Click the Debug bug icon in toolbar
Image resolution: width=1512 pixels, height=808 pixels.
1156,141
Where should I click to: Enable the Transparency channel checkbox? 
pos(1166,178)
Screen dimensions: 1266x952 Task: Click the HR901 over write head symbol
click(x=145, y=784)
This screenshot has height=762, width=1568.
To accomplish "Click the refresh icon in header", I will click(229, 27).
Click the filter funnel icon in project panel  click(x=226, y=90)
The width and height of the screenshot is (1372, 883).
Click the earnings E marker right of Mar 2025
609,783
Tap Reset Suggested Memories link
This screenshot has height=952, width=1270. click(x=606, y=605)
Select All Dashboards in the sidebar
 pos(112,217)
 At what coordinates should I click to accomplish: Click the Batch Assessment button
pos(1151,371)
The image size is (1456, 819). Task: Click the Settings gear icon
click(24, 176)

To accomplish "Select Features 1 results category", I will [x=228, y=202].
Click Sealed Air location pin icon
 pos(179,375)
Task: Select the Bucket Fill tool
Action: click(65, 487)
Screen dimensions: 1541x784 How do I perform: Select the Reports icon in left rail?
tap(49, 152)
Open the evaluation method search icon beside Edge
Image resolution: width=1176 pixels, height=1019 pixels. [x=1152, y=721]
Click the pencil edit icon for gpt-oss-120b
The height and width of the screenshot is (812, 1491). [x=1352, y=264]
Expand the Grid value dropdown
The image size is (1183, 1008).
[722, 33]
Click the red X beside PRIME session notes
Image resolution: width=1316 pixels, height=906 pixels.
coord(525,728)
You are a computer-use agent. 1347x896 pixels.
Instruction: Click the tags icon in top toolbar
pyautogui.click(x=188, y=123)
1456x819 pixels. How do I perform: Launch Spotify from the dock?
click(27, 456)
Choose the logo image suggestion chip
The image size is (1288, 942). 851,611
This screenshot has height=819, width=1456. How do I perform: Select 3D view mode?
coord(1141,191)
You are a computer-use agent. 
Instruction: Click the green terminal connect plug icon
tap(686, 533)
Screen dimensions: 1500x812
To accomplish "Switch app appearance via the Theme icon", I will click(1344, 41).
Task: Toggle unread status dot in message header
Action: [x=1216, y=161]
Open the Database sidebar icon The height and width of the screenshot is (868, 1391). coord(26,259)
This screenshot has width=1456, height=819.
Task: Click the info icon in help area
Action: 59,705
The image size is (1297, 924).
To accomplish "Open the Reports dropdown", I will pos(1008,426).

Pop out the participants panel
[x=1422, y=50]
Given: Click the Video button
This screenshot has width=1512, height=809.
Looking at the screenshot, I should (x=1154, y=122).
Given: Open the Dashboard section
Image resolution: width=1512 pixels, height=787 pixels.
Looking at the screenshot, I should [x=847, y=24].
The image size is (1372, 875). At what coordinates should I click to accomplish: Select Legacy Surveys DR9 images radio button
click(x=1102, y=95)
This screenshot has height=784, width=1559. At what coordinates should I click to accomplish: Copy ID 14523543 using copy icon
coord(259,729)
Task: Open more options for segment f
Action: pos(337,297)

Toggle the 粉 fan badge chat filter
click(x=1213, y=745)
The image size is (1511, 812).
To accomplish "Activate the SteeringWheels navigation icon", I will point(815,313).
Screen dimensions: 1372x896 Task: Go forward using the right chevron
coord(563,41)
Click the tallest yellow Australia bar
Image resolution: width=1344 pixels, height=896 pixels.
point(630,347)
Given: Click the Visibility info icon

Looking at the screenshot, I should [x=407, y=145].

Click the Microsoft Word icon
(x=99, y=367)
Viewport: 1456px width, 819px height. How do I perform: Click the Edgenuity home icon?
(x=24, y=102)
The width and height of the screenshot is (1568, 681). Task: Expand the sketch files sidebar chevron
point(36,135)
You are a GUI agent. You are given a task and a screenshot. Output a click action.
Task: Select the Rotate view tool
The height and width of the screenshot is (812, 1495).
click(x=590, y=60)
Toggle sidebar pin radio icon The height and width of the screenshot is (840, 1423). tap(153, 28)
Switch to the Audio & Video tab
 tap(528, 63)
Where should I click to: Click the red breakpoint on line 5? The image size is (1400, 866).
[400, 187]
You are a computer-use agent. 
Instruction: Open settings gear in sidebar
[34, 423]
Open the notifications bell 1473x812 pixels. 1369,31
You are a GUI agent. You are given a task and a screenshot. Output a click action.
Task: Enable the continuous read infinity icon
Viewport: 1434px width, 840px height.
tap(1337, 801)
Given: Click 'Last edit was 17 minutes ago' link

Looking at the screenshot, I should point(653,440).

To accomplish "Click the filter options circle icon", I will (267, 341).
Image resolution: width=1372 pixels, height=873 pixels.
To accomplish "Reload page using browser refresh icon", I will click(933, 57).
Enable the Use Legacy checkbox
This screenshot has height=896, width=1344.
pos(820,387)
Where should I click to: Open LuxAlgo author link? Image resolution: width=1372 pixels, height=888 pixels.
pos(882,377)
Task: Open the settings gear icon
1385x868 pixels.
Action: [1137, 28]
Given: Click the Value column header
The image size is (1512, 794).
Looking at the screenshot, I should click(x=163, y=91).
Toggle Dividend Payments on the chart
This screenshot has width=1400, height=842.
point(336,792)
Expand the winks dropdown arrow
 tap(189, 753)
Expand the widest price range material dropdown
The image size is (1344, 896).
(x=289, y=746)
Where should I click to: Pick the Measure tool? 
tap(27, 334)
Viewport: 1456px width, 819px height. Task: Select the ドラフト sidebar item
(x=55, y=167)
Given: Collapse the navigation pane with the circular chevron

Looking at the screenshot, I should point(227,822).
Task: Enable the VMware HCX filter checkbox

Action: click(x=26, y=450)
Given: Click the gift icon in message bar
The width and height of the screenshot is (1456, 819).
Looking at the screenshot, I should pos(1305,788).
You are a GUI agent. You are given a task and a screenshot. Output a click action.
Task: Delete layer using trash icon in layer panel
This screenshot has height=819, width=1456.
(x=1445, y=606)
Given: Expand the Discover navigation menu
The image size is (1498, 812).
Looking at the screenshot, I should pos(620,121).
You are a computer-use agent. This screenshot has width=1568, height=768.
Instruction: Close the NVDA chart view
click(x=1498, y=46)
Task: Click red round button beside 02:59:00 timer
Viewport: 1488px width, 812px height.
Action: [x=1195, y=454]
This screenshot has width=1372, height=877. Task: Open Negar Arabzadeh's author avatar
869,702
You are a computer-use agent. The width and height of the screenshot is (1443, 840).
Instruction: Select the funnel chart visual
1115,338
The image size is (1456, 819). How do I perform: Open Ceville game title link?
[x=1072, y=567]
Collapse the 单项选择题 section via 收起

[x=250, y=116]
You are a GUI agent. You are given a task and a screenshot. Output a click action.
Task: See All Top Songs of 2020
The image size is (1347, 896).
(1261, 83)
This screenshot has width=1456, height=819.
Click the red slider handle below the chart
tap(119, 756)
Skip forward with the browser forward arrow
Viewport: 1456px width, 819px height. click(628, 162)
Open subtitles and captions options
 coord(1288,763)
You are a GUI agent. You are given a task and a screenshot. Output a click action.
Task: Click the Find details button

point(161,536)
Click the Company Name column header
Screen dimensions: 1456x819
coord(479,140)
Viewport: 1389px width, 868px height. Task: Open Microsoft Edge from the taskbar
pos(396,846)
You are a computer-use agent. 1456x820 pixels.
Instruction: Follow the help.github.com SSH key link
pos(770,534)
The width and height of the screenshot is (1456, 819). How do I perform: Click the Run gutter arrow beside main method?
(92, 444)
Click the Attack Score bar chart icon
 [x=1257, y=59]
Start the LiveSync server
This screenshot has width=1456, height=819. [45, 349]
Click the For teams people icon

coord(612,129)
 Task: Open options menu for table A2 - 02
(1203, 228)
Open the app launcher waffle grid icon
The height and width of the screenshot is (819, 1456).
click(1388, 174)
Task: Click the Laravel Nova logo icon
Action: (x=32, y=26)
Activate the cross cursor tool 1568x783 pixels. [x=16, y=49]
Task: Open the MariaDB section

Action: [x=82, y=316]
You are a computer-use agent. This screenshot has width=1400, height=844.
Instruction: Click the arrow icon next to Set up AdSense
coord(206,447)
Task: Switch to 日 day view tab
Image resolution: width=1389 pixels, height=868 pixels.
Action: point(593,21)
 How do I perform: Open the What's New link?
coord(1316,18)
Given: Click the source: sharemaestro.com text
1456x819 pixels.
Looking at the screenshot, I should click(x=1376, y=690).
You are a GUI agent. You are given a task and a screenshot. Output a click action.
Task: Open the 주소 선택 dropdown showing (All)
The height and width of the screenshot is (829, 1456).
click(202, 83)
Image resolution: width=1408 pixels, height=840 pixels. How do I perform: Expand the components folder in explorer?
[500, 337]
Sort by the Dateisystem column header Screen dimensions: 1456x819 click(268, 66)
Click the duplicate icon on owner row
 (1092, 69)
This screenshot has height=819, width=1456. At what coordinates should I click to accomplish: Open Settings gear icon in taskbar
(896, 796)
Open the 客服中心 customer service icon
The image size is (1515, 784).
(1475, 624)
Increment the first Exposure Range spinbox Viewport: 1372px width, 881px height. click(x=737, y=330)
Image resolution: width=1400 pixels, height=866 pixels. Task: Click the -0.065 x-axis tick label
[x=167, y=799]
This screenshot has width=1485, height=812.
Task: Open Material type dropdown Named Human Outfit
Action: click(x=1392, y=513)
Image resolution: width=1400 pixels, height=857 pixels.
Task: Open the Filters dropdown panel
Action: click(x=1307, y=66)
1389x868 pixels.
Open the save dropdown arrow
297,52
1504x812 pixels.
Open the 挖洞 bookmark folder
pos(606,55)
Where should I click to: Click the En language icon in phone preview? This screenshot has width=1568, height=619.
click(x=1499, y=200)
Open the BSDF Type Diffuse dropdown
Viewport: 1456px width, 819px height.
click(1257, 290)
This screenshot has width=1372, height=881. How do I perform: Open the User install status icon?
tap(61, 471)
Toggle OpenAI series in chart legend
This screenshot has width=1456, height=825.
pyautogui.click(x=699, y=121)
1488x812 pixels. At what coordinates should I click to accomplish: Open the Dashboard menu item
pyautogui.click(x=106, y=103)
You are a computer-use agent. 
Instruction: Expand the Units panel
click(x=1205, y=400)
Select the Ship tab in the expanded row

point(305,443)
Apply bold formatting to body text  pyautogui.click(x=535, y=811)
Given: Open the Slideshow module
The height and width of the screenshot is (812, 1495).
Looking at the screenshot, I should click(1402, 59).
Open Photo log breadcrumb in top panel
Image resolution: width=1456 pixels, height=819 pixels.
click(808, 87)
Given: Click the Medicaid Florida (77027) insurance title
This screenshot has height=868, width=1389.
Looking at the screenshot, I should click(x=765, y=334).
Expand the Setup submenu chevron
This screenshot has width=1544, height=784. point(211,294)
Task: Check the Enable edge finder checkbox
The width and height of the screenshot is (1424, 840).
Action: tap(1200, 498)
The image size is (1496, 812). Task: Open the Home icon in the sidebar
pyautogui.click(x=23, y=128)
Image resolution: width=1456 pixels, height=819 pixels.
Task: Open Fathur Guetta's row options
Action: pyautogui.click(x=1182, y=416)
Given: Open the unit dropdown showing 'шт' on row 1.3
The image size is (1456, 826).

------------------------------------

_Task brief_. Go through the listing above and locate each line that holds the word "text". Copy those lines.

_Exercise result_.
Given: Click the source: sharemaestro.com text
Apply bold formatting to body text  pyautogui.click(x=535, y=811)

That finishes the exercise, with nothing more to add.